# SHORT PROBLEM:
Please answer these questions using the article on Ontario heritage and Bill 23:
1. In which month did the More Homes Built Faster Act, 2022 receive royal assent?
2. Which schedule of Bill 23 changes the mechanism for heritage status?
3. How many criteria are listed in Ontario Regulation 9/06?

# TEXT:

>> Begin

Many of Ontario’s heritage properties could be vulnerable to the wrecking ball of urban intensification under the More Homes Built Faster Act, 2022, which received speedy royal assent in November. The new legislation was enacted with the stated goal of helping build more homes and increase affordability. However, it will have negative impacts upon municipal planning, real estate, infrastructure and the environment, and the Ontario Heritage Act (OHA) will be flattened.

For example, a 19th-century stone church that forms the cultural and aesthetic centrepiece of a neighbourhood could be replaced by a boxy, vinyl-sided, cookie-cutter multi-storey residential walk-up at any time, with no recourse available to the municipal government or nearby residents.

Among the sweeping changes to numerous statutes, Bill 23 would amend the Ontario Heritage Act despite the Ford government’s recognition of the value of preserving our heritage. The Government of Ontario says on its website: “The province’s heritage tells us who we are, where we have come from and what we have accomplished. This knowledge is a source of strength and confidence.”

Yet, under Schedule 6 of Bill 23, the mechanism for heritage status would change fundamentally. Until now, a municipality considering possible heritage status for a property first had to determine whether the property met one of nine criteria on a provincial shopping list called Ontario Regulation 9/06. If designatable, council could:

  • Proceed and designate it with legal protection.
  • Park it for future consideration, listing it on a register.

>> End

# EXCERPTED DATA:

>> Begin

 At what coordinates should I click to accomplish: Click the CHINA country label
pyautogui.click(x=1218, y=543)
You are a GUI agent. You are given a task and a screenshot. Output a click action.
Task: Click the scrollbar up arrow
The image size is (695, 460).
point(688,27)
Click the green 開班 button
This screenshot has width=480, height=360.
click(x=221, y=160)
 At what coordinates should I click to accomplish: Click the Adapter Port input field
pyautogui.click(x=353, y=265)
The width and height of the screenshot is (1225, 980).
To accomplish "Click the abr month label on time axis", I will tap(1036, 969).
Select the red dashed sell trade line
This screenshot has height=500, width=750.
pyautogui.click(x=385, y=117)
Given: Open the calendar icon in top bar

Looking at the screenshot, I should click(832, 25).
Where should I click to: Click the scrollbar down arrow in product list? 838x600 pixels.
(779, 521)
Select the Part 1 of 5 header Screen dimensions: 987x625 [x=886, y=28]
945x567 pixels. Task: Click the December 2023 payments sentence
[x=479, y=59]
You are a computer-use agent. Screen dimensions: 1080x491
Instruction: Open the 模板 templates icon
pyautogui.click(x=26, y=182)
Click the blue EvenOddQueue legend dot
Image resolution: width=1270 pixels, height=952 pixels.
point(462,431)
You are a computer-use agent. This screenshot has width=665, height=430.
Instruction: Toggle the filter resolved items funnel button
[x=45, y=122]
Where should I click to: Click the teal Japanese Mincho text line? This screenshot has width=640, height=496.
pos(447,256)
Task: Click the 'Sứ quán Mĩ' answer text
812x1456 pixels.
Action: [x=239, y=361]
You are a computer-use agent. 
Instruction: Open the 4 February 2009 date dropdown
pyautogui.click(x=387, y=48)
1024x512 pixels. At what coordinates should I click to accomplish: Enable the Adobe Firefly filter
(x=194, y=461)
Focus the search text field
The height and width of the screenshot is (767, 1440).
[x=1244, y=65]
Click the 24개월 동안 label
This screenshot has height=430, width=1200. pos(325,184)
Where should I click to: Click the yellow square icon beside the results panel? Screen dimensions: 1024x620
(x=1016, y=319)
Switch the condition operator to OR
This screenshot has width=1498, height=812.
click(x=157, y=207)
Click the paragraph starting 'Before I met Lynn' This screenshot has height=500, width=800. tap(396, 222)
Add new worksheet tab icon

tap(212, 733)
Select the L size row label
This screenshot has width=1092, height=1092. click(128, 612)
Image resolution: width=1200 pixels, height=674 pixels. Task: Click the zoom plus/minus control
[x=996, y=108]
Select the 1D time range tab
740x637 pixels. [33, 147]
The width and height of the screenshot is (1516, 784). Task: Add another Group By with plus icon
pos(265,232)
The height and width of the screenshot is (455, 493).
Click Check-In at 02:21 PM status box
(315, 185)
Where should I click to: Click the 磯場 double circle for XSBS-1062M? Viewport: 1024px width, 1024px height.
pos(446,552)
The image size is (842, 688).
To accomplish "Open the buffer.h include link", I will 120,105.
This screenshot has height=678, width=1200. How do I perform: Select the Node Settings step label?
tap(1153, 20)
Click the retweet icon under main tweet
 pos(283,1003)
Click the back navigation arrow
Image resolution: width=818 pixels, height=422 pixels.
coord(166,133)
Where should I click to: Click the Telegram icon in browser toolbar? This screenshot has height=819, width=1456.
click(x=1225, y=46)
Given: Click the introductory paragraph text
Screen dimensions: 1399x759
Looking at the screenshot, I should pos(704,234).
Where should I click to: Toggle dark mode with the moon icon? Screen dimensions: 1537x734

>> End

# RESULT OF THE EXERCISE:
1. November
2. Schedule 6
3. Nine